▶ [Work required] Beginning with the line that holds "Task: Click the grey bar above Light" and ending with the last line of the entries below, copy every line exactly and nothing else, with the pictures left out.

#### Information supplied ####

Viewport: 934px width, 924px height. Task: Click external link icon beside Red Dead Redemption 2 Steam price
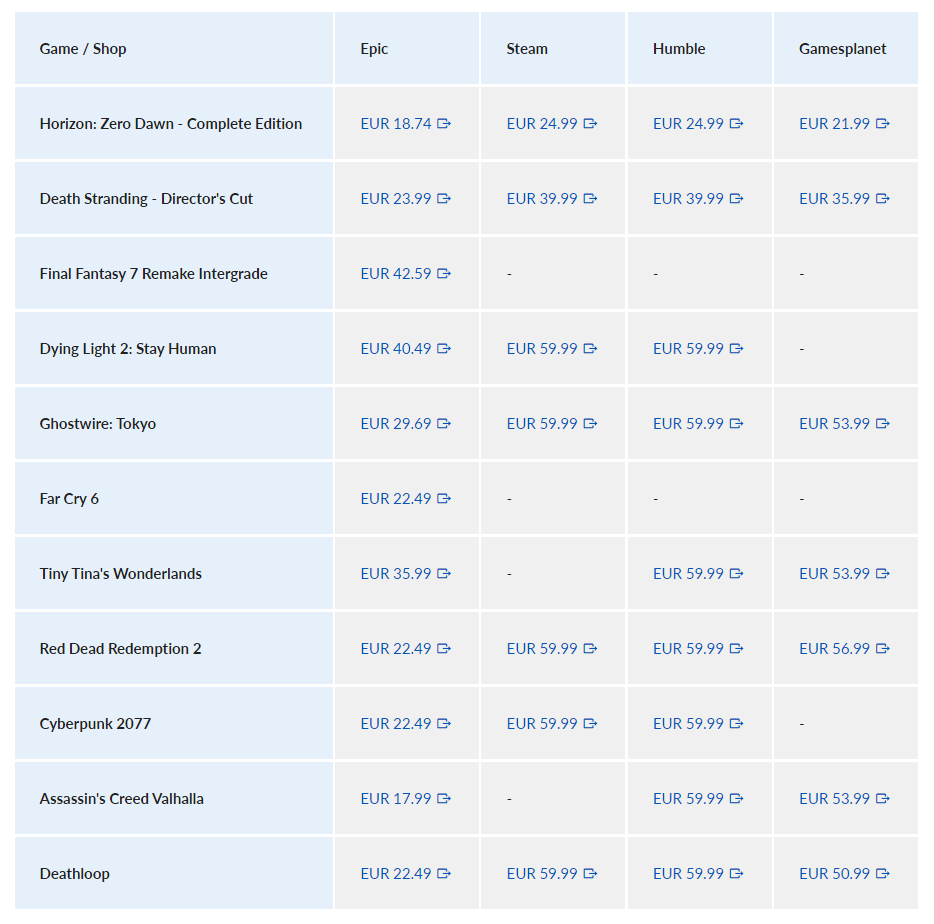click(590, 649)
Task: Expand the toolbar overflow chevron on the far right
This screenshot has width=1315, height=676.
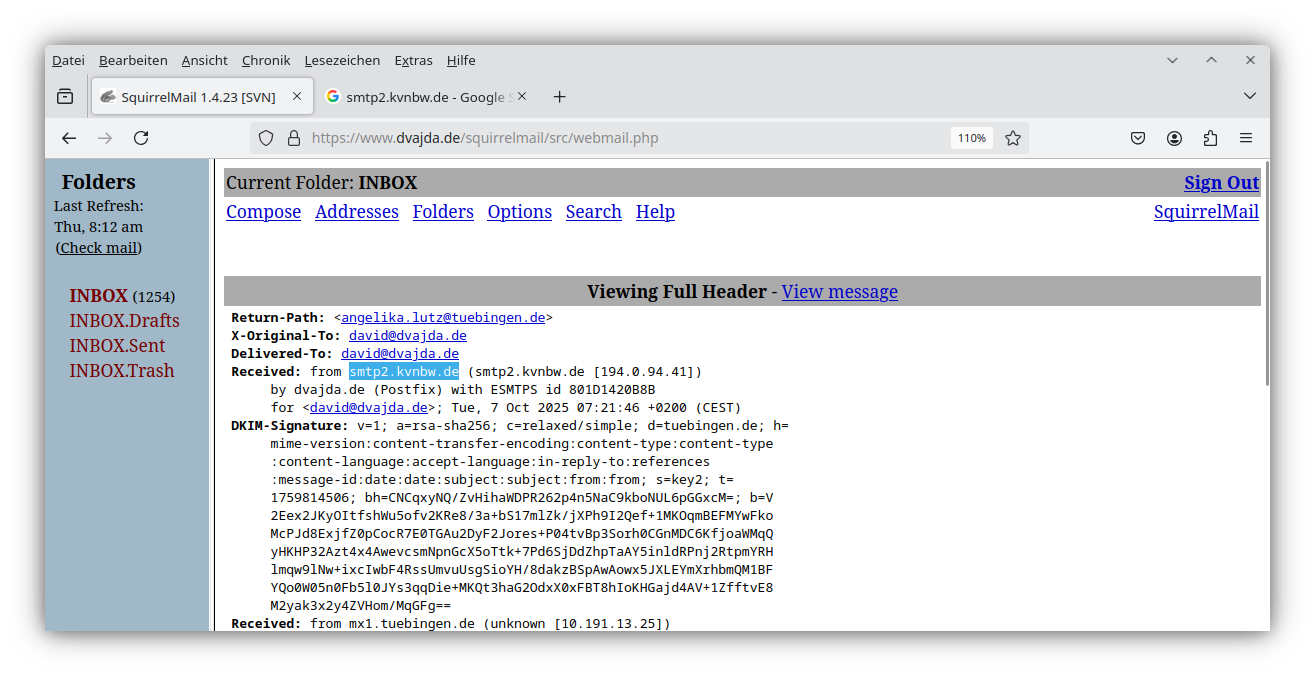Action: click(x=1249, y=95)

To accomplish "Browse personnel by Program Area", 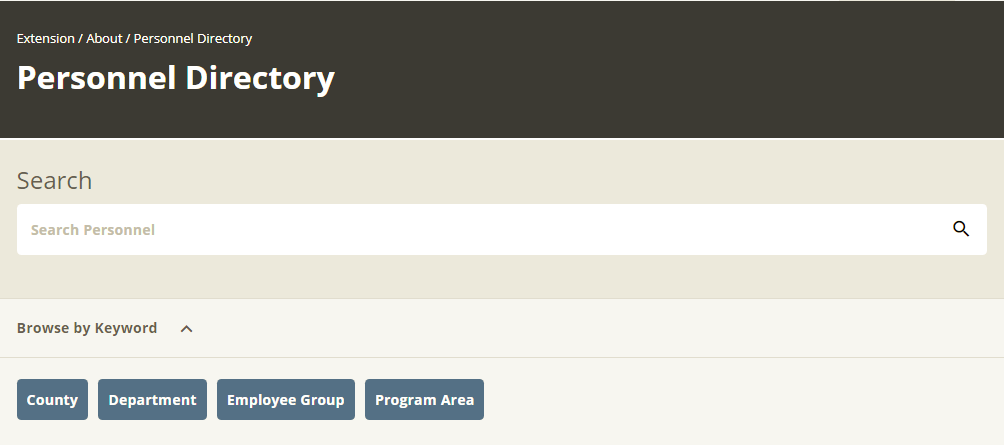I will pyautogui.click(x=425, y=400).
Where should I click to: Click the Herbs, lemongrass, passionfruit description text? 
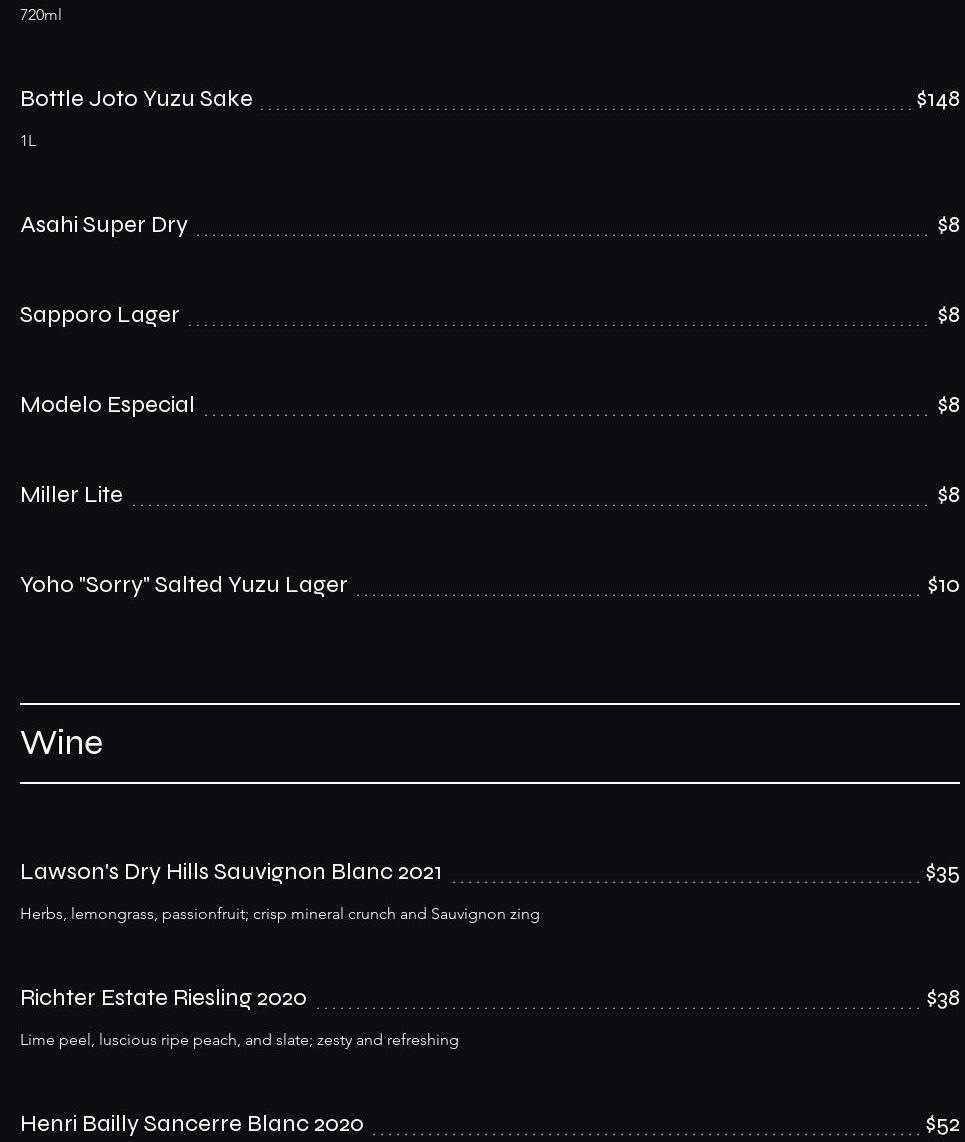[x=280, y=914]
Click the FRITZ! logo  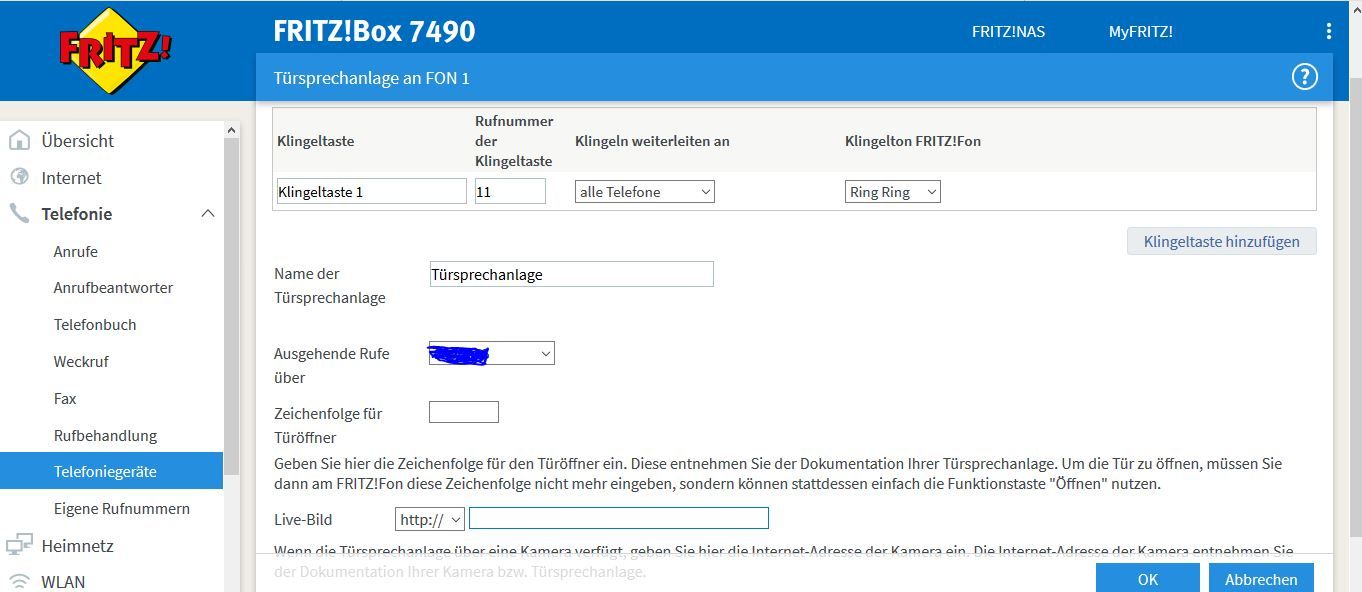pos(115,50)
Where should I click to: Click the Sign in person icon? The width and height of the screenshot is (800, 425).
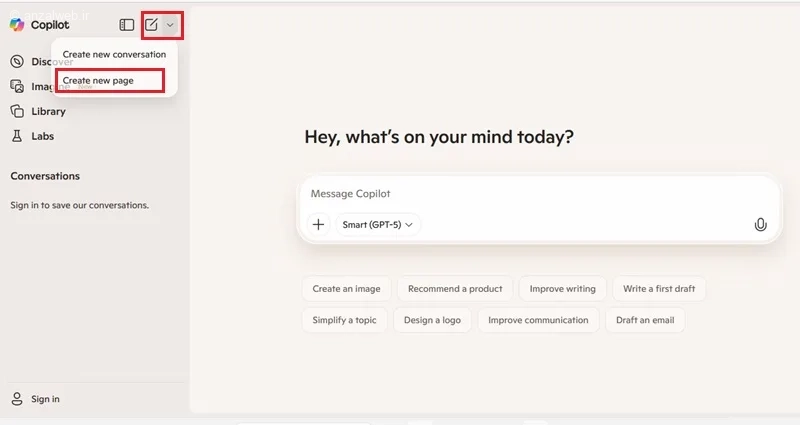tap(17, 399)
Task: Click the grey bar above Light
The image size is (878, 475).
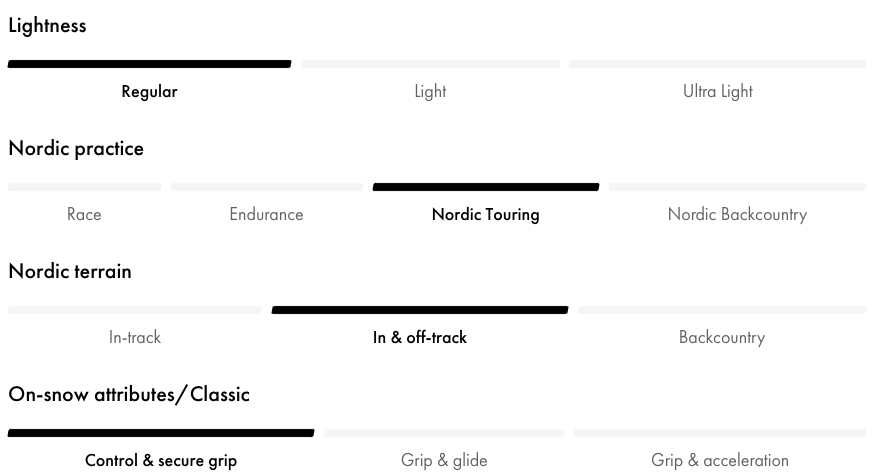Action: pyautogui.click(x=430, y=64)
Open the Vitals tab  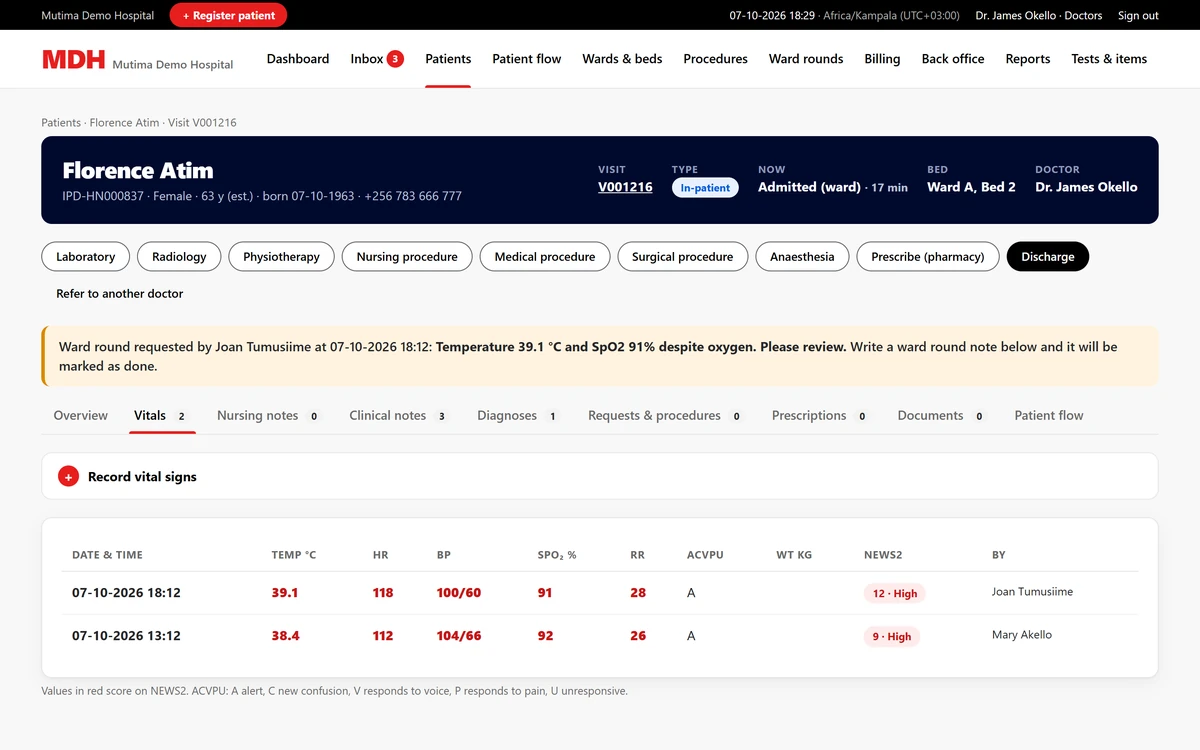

####

▶ [Exercise answer]
Task: Click the grey bar above Light
The image size is (878, 475).
Action: pyautogui.click(x=430, y=64)
Open the Vitals tab  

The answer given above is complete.